Crop improvement will be key to addressing the global food challenge and will require innovative plant breeding tools. Biotechnology offers a range of innovative crop improvement tools described in the March 2012 issue of Nature Biotechnology. They include zinc-finger endonuclease genome engineering, oligonucleotide-directed mutagenesis and RNA-dependent DNA methylation.

However, the impact on crop improvement is likely to be impeded by the lack of investment in agricultural R&D. For example, the combined 2012 research budgets of the US Department of Agriculture and the agriculture directorate of the European Commission is about $8 billion, which is almost paltry compared to the UD National Institutes of Health budget of over $31 billion.

Another factor that has impacted negatively on R&D is consolidation in the agroscience sector. 25 years ago I joined a start-up agbiotech company that was in a vibrant industry with lots of highly innovative companies.

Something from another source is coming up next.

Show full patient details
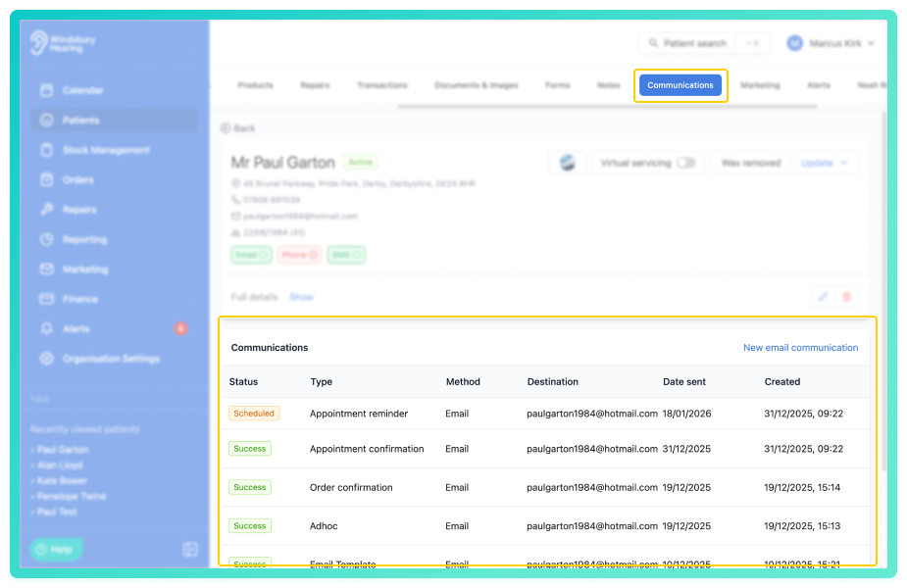 coord(301,297)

Now there are only six global agroscience companies and probably no more than 50 active agbiotech start-up companies. This lack of competition is in marked contrast to the biopharmaceutical industry where the highly competitive environment has fuelled a wave of significant innovations.

Another key issue impeding progress is regulation. The European Union has implemented regulations that discriminate against transgenic crops, as a result of which only two types of transgenic crop are currently authorised for cultivation in the EU: an insect-resistant maize and a potato with modified starch content for industrial use. In 2011, the maize was grown on 114,490 hectares in 6 EU countries and the potato was grown on 17 hectares in 2 countries.

In contrast, worldwide in 2011 transgenic crops were grown by around 16.7 million farmers in 29 countries. The area grown has increased steadily year-on-year, reaching about 160 million hectares in 2011. This represents an 8% increase in the number of farmers and the area grown since 2010.

The European regulations reflect the fact that the industry failed miserably in the 1990s to persuade the European public of the benefits of transgenic crops (largely, it has to be said, due to a series of PR gaffes by Monsanto, one of the leading companies in the field). This lack of public support in Europe is still impacting on the industry. BASF Plant Science recently announced that it is relocating from its European headquarters to the US prompted by the European public’s hostility to transgenic crops. It is also cancelling all R&D projects aimed solely at the European market.

The European regulations impact on other countries as the EU discriminates against imported products derived from transgenic crops, making it difficult for producers in countries where transgenic crops are grown to export to Europe without proving that their produce is ‘not contaminated’ by material from transgenic crops. It also sets a poor example to governments in developing countries that look to the West for guidance on how to implement their own regulatory frameworks.

Although Europe is sufficiently wealthy to buy its food, the indirect effects of European regulations and attitudes have had an unconscionably inhibitory effect on the introduction of biotech crops in less developed countries in most need of them, particularly on the African continent. In his book Starved for Science (http://belfercenter.ksg.harvard.edu/publication/18226/), Robert Paarlberg explains why poor African farmers are denied access to productive technologies, particularly genetically engineered seeds with improved resistance to insects and drought. He traces this obstacle to the current opposition to farm science in prosperous countries. Having embraced agricultural science to become well-fed themselves, those in wealthy countries are now instructing Africans—on the most dubious grounds—not to do the same.